Bug 10640 - smbd is not responding - tevent_common_signal_handler() increments non-atomic variables
Summary: smbd is not responding - tevent_common_signal_handler() increments non-atomic...
Status: RESOLVED FIXED
Alias: None
Product: Samba 3.6
Classification: Unclassified
Component: File services (show other bugs)
Version: 3.6.23
Hardware: Other Linux
: P5 normal
Target Milestone: ---
Assignee: Karolin Seeger
QA Contact: Samba QA Contact
URL:
Keywords:
Depends on:
Blocks:
 
Reported: 2014-05-29 08:55 UTC by KAMEI Yutaka (mail address dead)
Modified: 2014-09-01 19:03 UTC (History)
0 users

See Also:


Attachments
FIX TEVENT_SIG_INCREMENT atomic (453 bytes, patch)
2014-05-29 08:57 UTC, KAMEI Yutaka (mail address dead)
no flags Details
Proposed patch for master (3.70 KB, patch)
2014-06-03 17:48 UTC, Jeremy Allison
no flags Details
git-am fix for 4.1.x. (3.82 KB, patch)
2014-07-30 17:06 UTC, Jeremy Allison
vl: review+
Details
git-am fix for 4.0.next (3.82 KB, patch)
2014-07-30 17:07 UTC, Jeremy Allison
vl: review+
Details

Note You need to log in before you can comment on or make changes to this bug.
Description KAMEI Yutaka (mail address dead) 2014-05-29 08:55:18 UTC
Hi,

When receiving a lot of multiple signals, smbd process is not responding.
This occurs in the following environment:

    # uname -mrsv
    Linux 3.3.4 #1 Fri Mar 28 19:49:13 JST 2014 armv7l

I attach to smbd process with gdb and got output like this:

    # gdb -p 21127
    --- snip ---
    (gdb) bt
    #0  0xb6129750 in tevent_common_check_signal (ev=0xb6f44290)
        at ../lib/tevent/tevent_signal.c:356
    #1  0xb685b00c in run_events_poll (ev=0xb6f44290, pollrtn=0, pfds=0x0,
        num_pfds=0) at lib/events.c:193
    #2  0xb685ba9c in s3_event_loop_once (ev=0xb6f44290,
        location=0xb6f1ad44 "smbd/server.c:866") at lib/events.c:331
    #3  0xb6126998 in _tevent_loop_once (ev=0xb6f44290,
        location=0xb6f1ad44 "smbd/server.c:866") at ../lib/tevent/tevent.c:494
    #4  0xb6cfcb9c in smbd_parent_loop (parent=0xb6f6e938) at smbd/server.c:866
    #5  0xb6cfe228 in main (argc=2, argv=0xbeceab34) at smbd/server.c:1357
    (gdb) p sig_state->got_signal
    $1 = {count = 83510, seen = 83511}
    (gdb) p sig_state->signal_count
    $2 = {{count = 0, seen = 0}, {count = 1, seen = 1}, {count = 0, seen = 0},
      {count = 0, seen = 0}, {count = 0, seen = 0}, {count = 0, seen = 0}, {
        count = 0, seen = 0}, {count = 0, seen = 0}, {count = 0, seen = 0}, {
        count = 0, seen = 0}, {count = 41132, seen = 41132}, {count = 0,
        seen = 0}, {count = 0, seen = 0}, {count = 0, seen = 0}, {count = 0,
        seen = 0}, {count = 0, seen = 0}, {count = 0, seen = 0}, {
        count = 42378, seen = 42378}, {count = 0, seen = 0} <repeats 47 times>}


While count and seen is different in sig_state->got_signal (total number of
all signals), both variables has same value in each signal.
Therefore, smbd does not poll() in s3_event_loop_once().
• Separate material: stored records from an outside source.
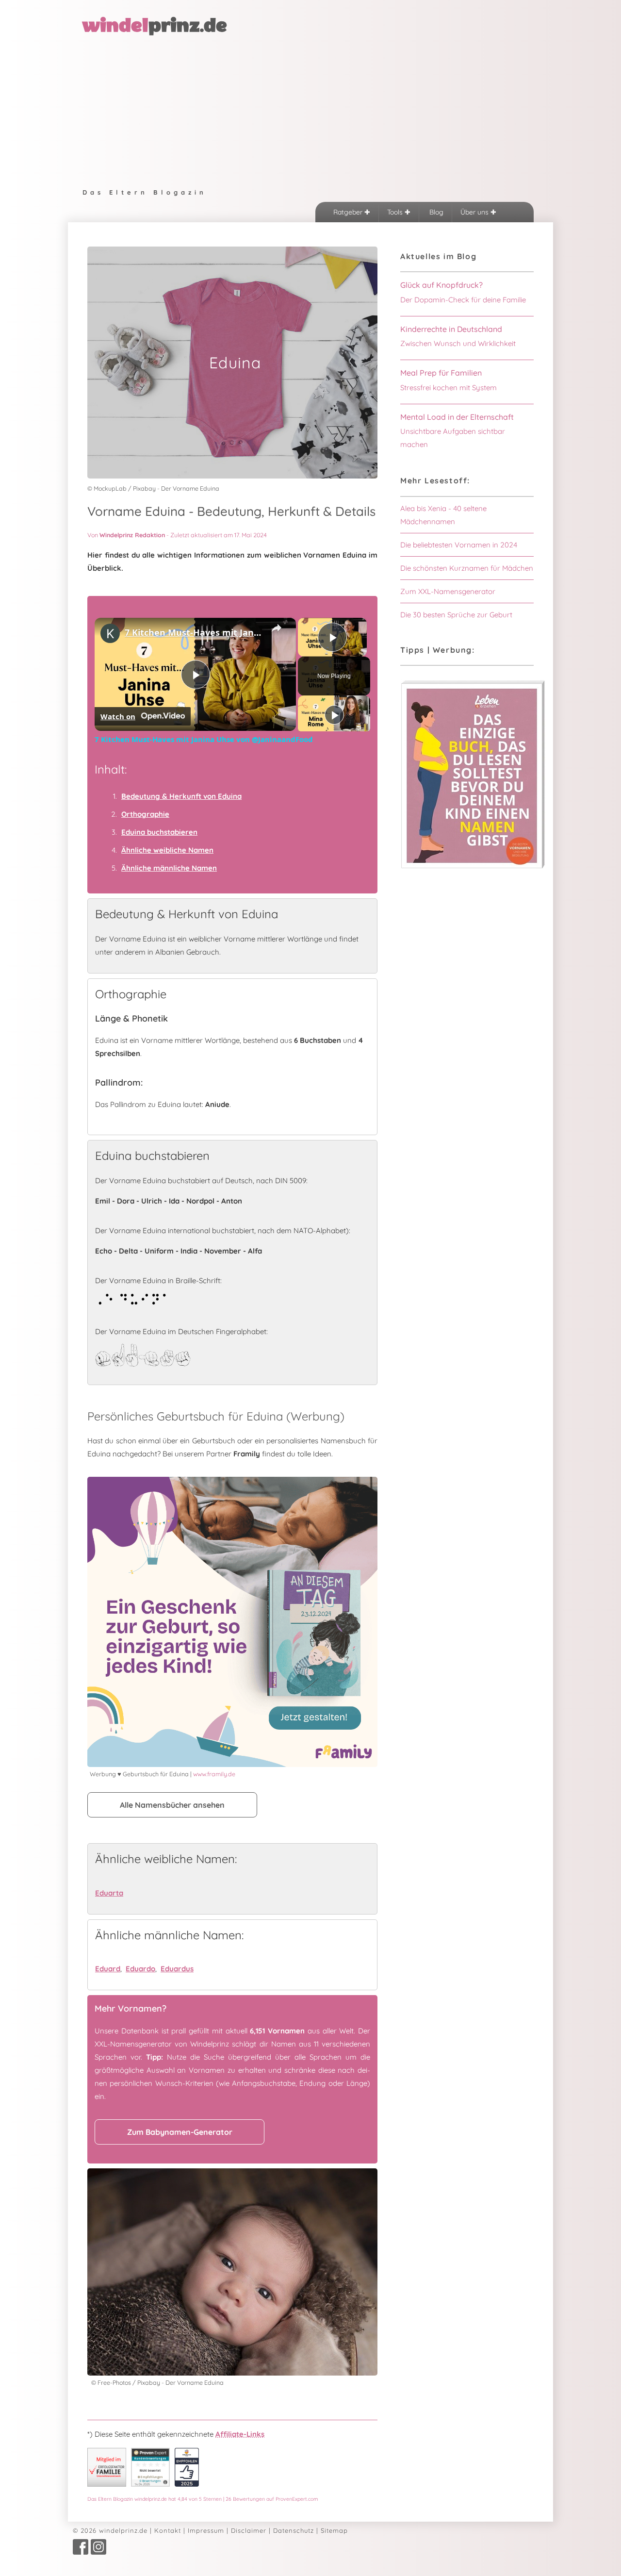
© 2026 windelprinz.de (110, 2530)
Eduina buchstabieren (159, 832)
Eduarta (109, 1893)
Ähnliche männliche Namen (169, 868)
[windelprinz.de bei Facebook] (80, 2552)
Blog (435, 212)
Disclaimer (248, 2530)
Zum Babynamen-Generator (179, 2132)
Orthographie (145, 814)
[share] (276, 628)
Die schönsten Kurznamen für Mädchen (466, 568)
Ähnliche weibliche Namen (167, 850)
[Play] (334, 715)
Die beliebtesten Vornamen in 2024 (458, 544)
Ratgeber (348, 212)
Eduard (107, 1968)
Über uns (475, 212)
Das (202, 2498)
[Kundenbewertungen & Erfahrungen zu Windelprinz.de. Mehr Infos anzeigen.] (150, 2484)
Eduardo (140, 1968)
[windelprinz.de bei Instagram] (98, 2552)
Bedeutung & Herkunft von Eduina (181, 796)
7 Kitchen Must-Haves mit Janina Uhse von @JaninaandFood (194, 632)
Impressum (206, 2530)
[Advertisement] (310, 110)
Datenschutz (293, 2530)
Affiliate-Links (239, 2434)
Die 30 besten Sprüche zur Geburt (456, 614)
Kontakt (167, 2530)
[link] (110, 633)
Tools (396, 212)
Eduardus (177, 1968)
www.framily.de (214, 1774)
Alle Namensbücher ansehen (172, 1805)
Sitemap (334, 2530)
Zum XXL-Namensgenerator (447, 591)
This is because signal handler (tevent_common_signal_handler()) increments
non-atomic variables like this:

    #define TEVENT_SIG_INCREMENT(s) (s).count++
    --- snip ---
    static void tevent_common_signal_handler(int signum)
    {
    --- snip ---
    TEVENT_SIG_INCREMENT(sig_state->signal_count[signum]);
    TEVENT_SIG_INCREMENT(sig_state->got_signal);


You can reproduce on ARM computer in the following commands:

    # PID=<pid of smbd parent>
    # while true; do kill -CHLD $PID; kill -USR1 $PID; done

The attached patch fixes the issue by calling __sync_fetch_and_add().
You can apply this fix only when using GCC.
Comment 1 KAMEI Yutaka (mail address dead) 2014-05-29 08:57:20 UTC
Created attachment 9994 [details]
FIX TEVENT_SIG_INCREMENT atomic
Comment 2 Volker Lendecke 2014-05-29 09:36:04 UTC
Can this also be solved by the following (completely untested) patch?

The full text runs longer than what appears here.